Ernie and a Complex Composition in one Run (guest ZIT, Details and Prompt Included)
User tests Ernie's limits with a single prompt containing 8+ unrelated subjects, achieving a cohesive, detailed image.
A viral community test has put Baidu's Ernie image generation model through its paces, demonstrating its advanced capability to handle highly complex, multi-subject prompts in a single run. The user engineered a prompt containing over eight distinct and unrelated elements—a passenger at an airport, transparent sport shoes with floral fabric, three different cats, grape-shaped stickers, a large rose, and a blended background of a faded beach scene. Using a standard ComfyUI workflow with basic nodes and the Euler Ancestral sampler, Ernie generated a single, unified 1024x1536 image. The result successfully balanced photo-realistic fidelity for the main subjects with a watercolor-style background, showcasing meticulous attention to the prompt's detailed instructions for arrangement and aesthetic.
This test highlights Ernie's sophisticated scene composition and semantic understanding. Unlike models that might struggle with or ignore parts of an overloaded prompt, Ernie integrated all requested elements—arranged vertically as specified—into a visually harmonious image. The experiment used comparable settings (9 steps for ZIT, 8 for Ernie) and found similar generation speeds, focusing the benchmark on output quality and prompt adherence. The success suggests Ernie's underlying architecture is particularly robust at parsing long, detailed instructions and maintaining coherence across disparate visual concepts within one cohesive frame, a significant challenge in AI image generation.

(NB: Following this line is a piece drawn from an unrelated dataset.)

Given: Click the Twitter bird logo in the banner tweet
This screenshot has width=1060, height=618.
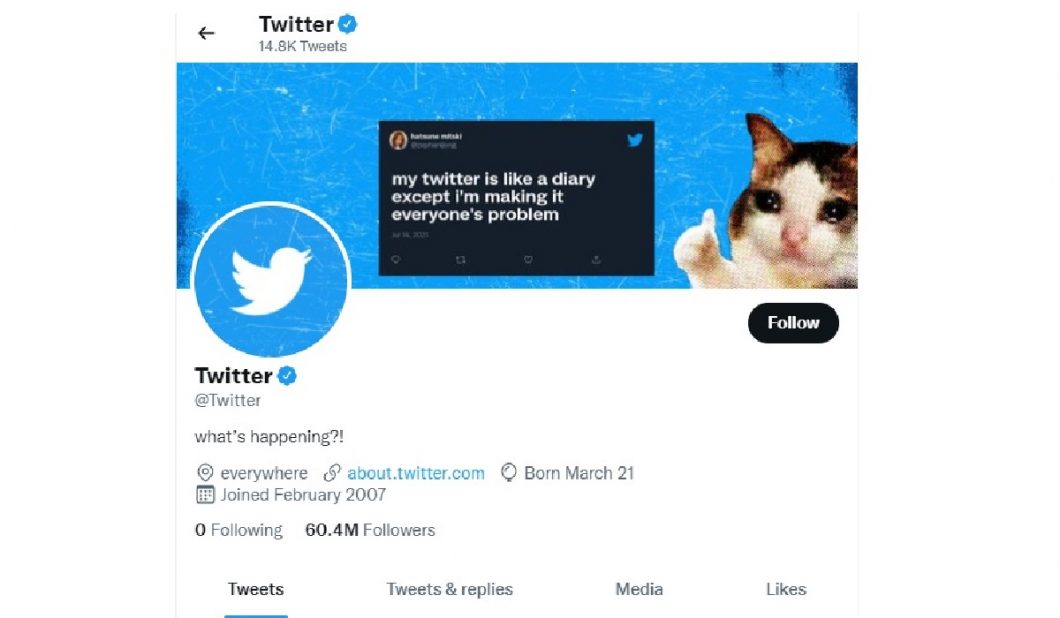Looking at the screenshot, I should [634, 140].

- Ernie successfully generated a single image from a prompt with 8+ unrelated subjects, including a passenger, shoes, cats, and decorative elements.
- The test used a standard ComfyUI workflow, generating a 1024x1536 image with a mix of photo-realistic and watercolor styles.
- The model demonstrated strong compositional control, arranging elements vertically as instructed and creating a visually unified scene.
Why It Matters
Shows Ernie's competitive edge in complex, multi-concept image generation, crucial for professional design, advertising, and creative storytelling workflows.